====== DATA EXTRACTS ======

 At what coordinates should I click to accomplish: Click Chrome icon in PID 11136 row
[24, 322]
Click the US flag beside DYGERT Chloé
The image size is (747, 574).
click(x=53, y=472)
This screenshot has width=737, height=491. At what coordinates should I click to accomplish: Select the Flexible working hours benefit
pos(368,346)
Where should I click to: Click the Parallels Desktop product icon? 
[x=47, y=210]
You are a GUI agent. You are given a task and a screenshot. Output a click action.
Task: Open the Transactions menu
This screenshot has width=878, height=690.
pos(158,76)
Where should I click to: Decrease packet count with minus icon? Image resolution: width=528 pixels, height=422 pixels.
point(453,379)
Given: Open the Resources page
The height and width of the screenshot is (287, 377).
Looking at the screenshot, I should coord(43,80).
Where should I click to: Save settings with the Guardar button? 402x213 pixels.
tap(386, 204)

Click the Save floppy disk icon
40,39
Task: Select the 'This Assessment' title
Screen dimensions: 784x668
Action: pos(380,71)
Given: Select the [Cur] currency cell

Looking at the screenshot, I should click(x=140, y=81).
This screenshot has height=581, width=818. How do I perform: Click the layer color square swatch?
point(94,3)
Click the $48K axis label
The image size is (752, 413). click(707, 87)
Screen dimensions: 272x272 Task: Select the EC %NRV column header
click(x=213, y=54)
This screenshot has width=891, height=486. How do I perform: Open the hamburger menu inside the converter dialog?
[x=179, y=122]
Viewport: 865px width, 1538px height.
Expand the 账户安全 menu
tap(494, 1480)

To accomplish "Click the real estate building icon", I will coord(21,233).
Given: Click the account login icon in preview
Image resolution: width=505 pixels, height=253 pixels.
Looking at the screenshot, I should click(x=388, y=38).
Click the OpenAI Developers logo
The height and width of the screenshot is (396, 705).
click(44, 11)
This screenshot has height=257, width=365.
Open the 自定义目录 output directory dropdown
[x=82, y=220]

======

▶ **TASK TO COMPLETE**
Reproduce the lines from the one with "Image resolution: width=505" to the end of the data exactly, leaving out every earlier line.

▶ **FINISHED TASK**
Image resolution: width=505 pixels, height=253 pixels.
Looking at the screenshot, I should click(x=388, y=38).
Click the OpenAI Developers logo
The height and width of the screenshot is (396, 705).
click(44, 11)
This screenshot has height=257, width=365.
Open the 自定义目录 output directory dropdown
[x=82, y=220]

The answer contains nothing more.